One month isn't too much of a delay? Swifty Simon was critical of my general tardiness in writing up beer events when we met at the second Mullingar Wild Beer Festival. If there's one thing all the brewers there understood, it's that you can't rush quality.
Nobody demonstrated that better than Land & Labour, which had a sizeable line-up of old favourites and exciting new offers. The Spon 4-Year Blend which impressed me at BXL last year was back with a new season-specific name -- Geimhreadh -- and was still tasting marvellous. Irish winter is followed by Irish summer, and Samradh is brewed with elderflower and gooseberry. It gets a superb complexity from that, the elderflower very prominent amongst the flinty sour notes, with added peach and apricot soft stonefruit. There's a very slight sweaty tang in the finish but it doesn't spoil things: the whole remains calm, integrated and very classy.
Also new for me from the Land & Labour stall was Aibreoga, a geuzealike with actual apricot. This didn't work so well for me, tasting powerfully sour, like spirit vinegar. It does taste of apricot but only as an afterthought past the initial acidic rush. I took a while over it to figure out exactly what's missing, and I think the answer is mellowness. There's none of the rounded mature oak flavour that is an essential, but often overlooked, aspect of the good sour beer experience. Maybe a few more years will fix that. I'll come back to it then.
Land & Labour played host to Wide Street when they collaborated on Many Hands, a blend of mixed-fermentation saisons from both breweries given two years of ageing. The result is magnificent: light-bodied and golden, the flavour opening on a fun and refreshing spritzy citrus. This turns funky quite quickly, summer zest giving away to cool misty orchards and strong warming tea. I liked that it has all the in-depth multi-faceted nature of serious sour beer for chin-stroking grown-ups while also being zippy and zingy and happy to drink. That can't be easy to achieve.

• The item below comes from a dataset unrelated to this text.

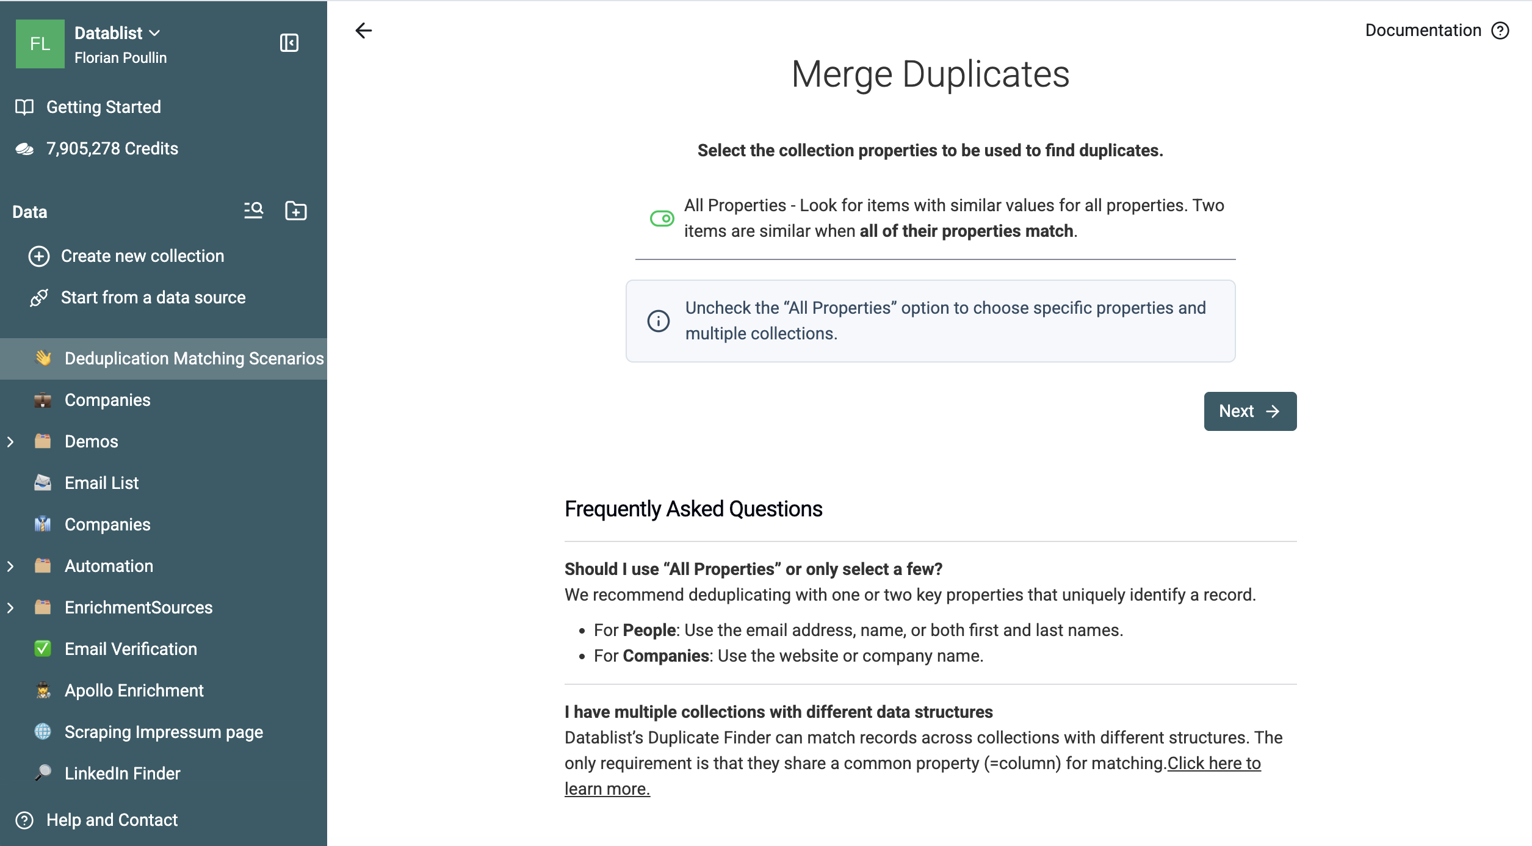Open the Documentation help icon
1532x846 pixels.
point(1500,31)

Wide Street had also given their Mill Pils the wild treatment with an addition of Brett to make it Brett Pils. That does seem to have thoroughly removed any proper pils-like elements: no crispness and no grass is on display here. Instead the Brett brings a combination of ripe peaches and spicy pepper in the fortaste, turning to bitter grapefruit and a hint of soggy cardboard late on. I liked it, but the expectation of calling it a pilsner wasn't met -- it has become something else and the name should reflect that.
Otterbank missed the festival last year, so it and I had a lot of catching up to do. The cask engine on the bar was serving a new version of the Cake Dealer Chocolate Brownie imperial stout. The first version had been aged in mezcal barrels while this one, still 10.5% ABV, was treated to rye whiskey. It worked much better. The mezcal brought too much of a sourness whereas this let the stout speak for itself, with a glass of whiskey to hand. The overall effect is similar to an Old Fashioned, bittersweet and spirit laden, with added elements of espresso and gooey chocolate sauce. That all sounds a bit busy, and it is, but it's an excellent sipping beer to take time over. Not that I did.
As plainer fare, Otterbank had Just the One, and I wasn't sure if the name was meant to be ironic or not because although it's a substantial 6.7% ABV it's quite thin and poured a little flat. The flavour, however, is spot on for something attempting to be lambic: all the damp and bricky nitre spices backed by citrus pith and hard bitter wax before a quick, clean and refreshing finish. It doesn't really bring the firework intensity of geuze but would pass as a good example of straight and uncomplicated lambic. That's still damn impressive. I'd love to see something like this become a readily available core beer from some Irish brewery.
There were a couple of stronger and darker offerings from the Donegal brewer, including A Wee Drop: kveik fermented, soured with Roeselare yeast, funked up with Brettanomyces and aged for two years in whiskey barrels. House! The result is 7.1% ABV and does manage to cram in elements from all of its convoluted production history, tasting a lot like an Irish coffee with a glass of blousey Spanish red wine on the side. I was rushing a bit by the time I came to this one so may not have fully fathomed what it was offering, but I liked what I found.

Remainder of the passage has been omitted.